• Work request
Reproduce the blog post below about a weekend at the Double D Game Ranch in Water Valley, Texas, word for word and in full.

• Source text
┄┄┄┄┄┄┄┄┄┄┄┄┄┄┄┄┄┄┄┄

Sunday, October 16, 2011

A Weekend in Water Valley, Texas: Or, How to De-Skunk a Dog

We have just returned to Dallas after a weekend of rest and adventure at the Double D Game Ranch in Water Valley, Texas.

Double D is a beautiful place notable for its rough terrain and abundance of game. The ranch house could comfortably sleep at least 20 people and is brilliantly functional. From porch sitting to shuffleboard to watching the Rangers take the pennant, the house treated us well. Of course, the outdoors is why we came. In addition to beautiful white tail bucks (who clearly knew November had not yet arrived), we spotted red stag, black bucks, axis, yaks, and exotic sheep. It reminded me of being on safari without the 30 hour flight and intestinal ailments. All in all, a great anniversary weekend, as Megan and I celebrated our fifth and George and Laura celebrated their third. Some human fun below:

Reloading the Judge

George and Laura, the trusty Mule in the background

Megan at the blind known on the ranch as the Playboy Mansion. Easily the most comfortable blind I've ever been in.

┄┄┄┄┄┄┄┄┄┄┄┄┄┄┄┄┄┄┄┄

• Available data
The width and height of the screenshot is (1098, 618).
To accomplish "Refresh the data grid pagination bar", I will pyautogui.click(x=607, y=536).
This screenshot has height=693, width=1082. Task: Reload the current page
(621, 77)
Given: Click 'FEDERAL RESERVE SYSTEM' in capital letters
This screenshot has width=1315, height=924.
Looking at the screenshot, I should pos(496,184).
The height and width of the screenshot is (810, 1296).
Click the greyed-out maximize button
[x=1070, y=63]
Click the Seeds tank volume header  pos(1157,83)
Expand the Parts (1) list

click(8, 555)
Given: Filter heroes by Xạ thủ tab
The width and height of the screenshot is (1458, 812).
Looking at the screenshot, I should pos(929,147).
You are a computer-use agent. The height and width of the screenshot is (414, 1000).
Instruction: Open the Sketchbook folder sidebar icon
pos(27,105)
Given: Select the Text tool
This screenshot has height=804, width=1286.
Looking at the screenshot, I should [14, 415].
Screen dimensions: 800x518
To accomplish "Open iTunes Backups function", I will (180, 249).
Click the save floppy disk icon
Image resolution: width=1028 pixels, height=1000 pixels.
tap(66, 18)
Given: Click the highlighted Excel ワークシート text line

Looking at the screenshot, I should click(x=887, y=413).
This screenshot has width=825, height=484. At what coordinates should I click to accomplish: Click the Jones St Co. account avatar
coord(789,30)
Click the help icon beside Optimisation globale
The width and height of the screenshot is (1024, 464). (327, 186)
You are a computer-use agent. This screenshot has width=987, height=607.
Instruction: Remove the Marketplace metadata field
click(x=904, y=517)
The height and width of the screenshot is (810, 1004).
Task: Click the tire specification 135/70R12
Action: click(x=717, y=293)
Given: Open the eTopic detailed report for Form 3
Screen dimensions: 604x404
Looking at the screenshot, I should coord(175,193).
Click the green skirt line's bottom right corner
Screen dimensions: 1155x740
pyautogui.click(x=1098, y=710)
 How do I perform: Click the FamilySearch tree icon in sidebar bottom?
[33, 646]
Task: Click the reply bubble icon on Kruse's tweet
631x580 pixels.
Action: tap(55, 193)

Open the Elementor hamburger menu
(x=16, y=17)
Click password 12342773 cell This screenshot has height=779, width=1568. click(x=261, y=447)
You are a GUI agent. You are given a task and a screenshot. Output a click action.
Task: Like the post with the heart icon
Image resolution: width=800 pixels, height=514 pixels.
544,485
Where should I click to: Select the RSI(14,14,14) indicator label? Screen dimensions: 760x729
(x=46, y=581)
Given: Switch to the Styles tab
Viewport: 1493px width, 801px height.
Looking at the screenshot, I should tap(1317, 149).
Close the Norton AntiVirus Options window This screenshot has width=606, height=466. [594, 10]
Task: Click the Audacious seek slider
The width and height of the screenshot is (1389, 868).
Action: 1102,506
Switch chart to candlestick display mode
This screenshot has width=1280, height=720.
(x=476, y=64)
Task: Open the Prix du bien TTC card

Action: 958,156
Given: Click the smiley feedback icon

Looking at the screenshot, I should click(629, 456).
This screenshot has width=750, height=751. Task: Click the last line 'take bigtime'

┄┄┄┄┄┄┄┄┄┄┄┄┄┄┄┄┄┄┄┄

• Response area
Sunday, October 16, 2011

A Weekend in Water Valley, Texas: Or, How to De-Skunk a Dog

We have just returned to Dallas after a weekend of rest and adventure at the Double D Game Ranch in Water Valley, Texas.

Double D is a beautiful place notable for its rough terrain and abundance of game. The ranch house could comfortably sleep at least 20 people and is brilliantly functional. From porch sitting to shuffleboard to watching the Rangers take the pennant, the house treated us well. Of course, the outdoors is why we came. In addition to beautiful white tail bucks (who clearly knew November had not yet arrived), we spotted red stag, black bucks, axis, yaks, and exotic sheep. It reminded me of being on safari without the 30 hour flight and intestinal ailments. All in all, a great anniversary weekend, as Megan and I celebrated our fifth and George and Laura celebrated their third. Some human fun below:

Reloading the Judge

George and Laura, the trusty Mule in the background

Megan at the blind known on the ranch as the Playboy Mansion. Easily the most comfortable blind I've ever been in.